Largely, I do. Remember though that heretic means "one who disagrees with the Catholic Church". It is not a swear word, it is a technical term that I apply in its primary meaning.

Protestantism is heresy.

Now, there is a finer point sometimes made: that there is a difference between informed heretic -- one who sticks to a heresy while fully informed of both the correct teaching and the nature of the heresy, -- and a follower of a heresy who never had a chance or desire to learn and make an informed judgement.

This difference speaks to the culpability of an individual believer. The informed heretic leads into heresy; the uninformed one merely follows. But the belief is still either is or is not heretical.
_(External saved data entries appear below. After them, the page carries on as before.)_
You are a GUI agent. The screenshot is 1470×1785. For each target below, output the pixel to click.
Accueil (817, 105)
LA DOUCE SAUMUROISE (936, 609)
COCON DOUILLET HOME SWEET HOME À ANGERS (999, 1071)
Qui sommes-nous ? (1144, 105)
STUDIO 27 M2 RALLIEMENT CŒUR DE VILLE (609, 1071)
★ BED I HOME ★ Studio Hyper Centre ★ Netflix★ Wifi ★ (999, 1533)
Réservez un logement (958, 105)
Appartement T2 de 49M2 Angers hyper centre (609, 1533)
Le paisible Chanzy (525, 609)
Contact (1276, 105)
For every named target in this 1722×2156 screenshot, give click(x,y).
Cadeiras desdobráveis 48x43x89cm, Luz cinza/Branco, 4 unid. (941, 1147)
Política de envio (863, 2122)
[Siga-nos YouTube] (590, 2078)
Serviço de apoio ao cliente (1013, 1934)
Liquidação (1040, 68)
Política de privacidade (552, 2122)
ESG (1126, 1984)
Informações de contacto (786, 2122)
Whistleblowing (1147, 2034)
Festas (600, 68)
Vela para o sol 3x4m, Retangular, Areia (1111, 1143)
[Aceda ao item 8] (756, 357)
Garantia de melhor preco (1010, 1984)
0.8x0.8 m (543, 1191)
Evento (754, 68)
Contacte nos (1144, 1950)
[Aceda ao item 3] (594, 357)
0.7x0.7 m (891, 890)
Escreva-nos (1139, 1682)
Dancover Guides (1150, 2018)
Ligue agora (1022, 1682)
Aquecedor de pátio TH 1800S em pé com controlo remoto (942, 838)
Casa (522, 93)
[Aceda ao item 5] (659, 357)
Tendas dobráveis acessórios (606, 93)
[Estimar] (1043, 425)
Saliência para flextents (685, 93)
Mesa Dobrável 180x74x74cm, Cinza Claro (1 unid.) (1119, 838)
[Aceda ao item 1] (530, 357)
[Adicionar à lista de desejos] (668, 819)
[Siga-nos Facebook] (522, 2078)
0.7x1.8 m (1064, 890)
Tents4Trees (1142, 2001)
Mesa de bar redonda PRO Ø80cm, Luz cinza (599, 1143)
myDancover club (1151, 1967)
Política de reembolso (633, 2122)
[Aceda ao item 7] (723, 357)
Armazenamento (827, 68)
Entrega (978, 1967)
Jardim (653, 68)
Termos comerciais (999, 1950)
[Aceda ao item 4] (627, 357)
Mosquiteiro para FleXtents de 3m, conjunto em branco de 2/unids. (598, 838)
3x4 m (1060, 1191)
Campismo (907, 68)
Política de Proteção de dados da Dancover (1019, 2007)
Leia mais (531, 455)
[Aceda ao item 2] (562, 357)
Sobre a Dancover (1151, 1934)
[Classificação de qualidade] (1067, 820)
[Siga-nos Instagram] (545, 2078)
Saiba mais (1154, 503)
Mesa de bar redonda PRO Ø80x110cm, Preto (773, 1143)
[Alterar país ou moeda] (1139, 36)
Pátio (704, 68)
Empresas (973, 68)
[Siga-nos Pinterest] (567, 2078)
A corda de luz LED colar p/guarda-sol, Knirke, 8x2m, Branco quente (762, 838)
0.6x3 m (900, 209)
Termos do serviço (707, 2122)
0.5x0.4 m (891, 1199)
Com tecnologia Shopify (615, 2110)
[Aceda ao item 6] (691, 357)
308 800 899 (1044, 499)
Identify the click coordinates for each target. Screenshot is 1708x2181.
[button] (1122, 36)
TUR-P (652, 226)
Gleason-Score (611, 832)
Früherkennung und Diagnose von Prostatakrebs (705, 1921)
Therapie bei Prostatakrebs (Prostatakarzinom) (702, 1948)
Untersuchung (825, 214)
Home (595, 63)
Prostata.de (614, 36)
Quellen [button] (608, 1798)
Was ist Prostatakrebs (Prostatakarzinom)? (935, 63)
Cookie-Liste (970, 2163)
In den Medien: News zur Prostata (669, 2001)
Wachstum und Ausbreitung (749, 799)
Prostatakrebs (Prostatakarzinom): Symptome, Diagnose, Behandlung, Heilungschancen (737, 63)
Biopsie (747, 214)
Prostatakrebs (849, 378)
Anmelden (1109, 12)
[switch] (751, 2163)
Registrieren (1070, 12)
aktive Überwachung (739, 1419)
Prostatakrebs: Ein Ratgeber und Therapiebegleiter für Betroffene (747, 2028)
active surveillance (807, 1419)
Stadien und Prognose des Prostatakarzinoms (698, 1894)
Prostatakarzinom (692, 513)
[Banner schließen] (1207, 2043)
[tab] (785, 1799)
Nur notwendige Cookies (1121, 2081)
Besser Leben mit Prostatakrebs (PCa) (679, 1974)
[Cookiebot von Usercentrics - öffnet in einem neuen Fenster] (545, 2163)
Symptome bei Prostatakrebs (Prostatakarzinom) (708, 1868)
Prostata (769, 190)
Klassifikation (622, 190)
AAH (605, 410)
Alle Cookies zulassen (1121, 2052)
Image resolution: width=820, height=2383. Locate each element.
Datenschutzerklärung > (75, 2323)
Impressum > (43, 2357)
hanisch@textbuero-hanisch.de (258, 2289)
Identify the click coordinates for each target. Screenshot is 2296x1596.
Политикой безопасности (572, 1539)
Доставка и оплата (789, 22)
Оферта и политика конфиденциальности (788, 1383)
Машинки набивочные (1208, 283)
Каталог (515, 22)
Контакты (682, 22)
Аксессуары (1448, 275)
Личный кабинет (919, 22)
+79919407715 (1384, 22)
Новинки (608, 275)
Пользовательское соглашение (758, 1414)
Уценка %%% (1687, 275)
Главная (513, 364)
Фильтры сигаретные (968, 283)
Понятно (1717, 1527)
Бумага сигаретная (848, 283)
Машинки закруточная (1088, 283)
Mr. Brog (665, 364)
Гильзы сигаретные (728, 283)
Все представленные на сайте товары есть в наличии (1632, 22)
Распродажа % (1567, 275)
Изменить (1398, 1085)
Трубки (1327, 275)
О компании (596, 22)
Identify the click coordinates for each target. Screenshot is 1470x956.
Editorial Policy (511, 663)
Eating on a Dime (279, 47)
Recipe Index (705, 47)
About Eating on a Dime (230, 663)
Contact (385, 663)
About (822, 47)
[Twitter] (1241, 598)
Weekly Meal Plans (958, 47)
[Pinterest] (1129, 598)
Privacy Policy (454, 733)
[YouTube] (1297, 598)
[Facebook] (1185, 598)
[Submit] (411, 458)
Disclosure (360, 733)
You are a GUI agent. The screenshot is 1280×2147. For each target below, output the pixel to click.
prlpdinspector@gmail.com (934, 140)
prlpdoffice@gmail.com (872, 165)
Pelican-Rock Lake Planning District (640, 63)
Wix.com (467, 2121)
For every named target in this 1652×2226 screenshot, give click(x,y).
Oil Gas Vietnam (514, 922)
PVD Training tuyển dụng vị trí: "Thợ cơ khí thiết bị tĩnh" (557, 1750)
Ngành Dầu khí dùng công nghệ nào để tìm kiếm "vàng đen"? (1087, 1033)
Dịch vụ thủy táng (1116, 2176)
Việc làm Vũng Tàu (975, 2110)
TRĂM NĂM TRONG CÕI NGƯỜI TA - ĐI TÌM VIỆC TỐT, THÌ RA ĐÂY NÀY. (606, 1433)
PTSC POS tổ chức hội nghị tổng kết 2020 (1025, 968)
The moral obligation is still on the uninformed heretic to get himself better informed.

In America, as in most majority-protestant countries, it is difficult to become fully informed of the heretical nature of Protestantism, since it is only the Church that would be doing the teaching. The Church, however, is caricatured to the point beyond all recognition. As Archbishop Fulton Sheen once said on his TV program, (I paraphrase), very few Protestants disagree with the Catholic Church. Nearly all, however, disagree with what they think the Catohlic Church teaches. The problem is, the Catholic Church also disagrees with what the Protestants think the Catholic Church teaches. Since then, things went significantly downhill: it is hard to imagine a Catholic bishop having a regularly scheduled program on a major TV network today, while American society is on its way to losing its Christian character altogether.

Very often, in the process of conversion, the convert says: -- "How is this theology Catholic? I always believed that!"

So, to summarize, when I call someone whom I barely know a heretic, I of course have no way of knowing how well informed his adherence to the heresy is. If a conversation develops, for example, on FR, I often see great commonality of intuitive Catholic belief, -- that would be because Protestantism exists on a Catholic foundation, -- and I see a fierce resistance to a few poorly understood sticking points. So for the most part these are not well informed heretics, they just hold to heretical beliefs.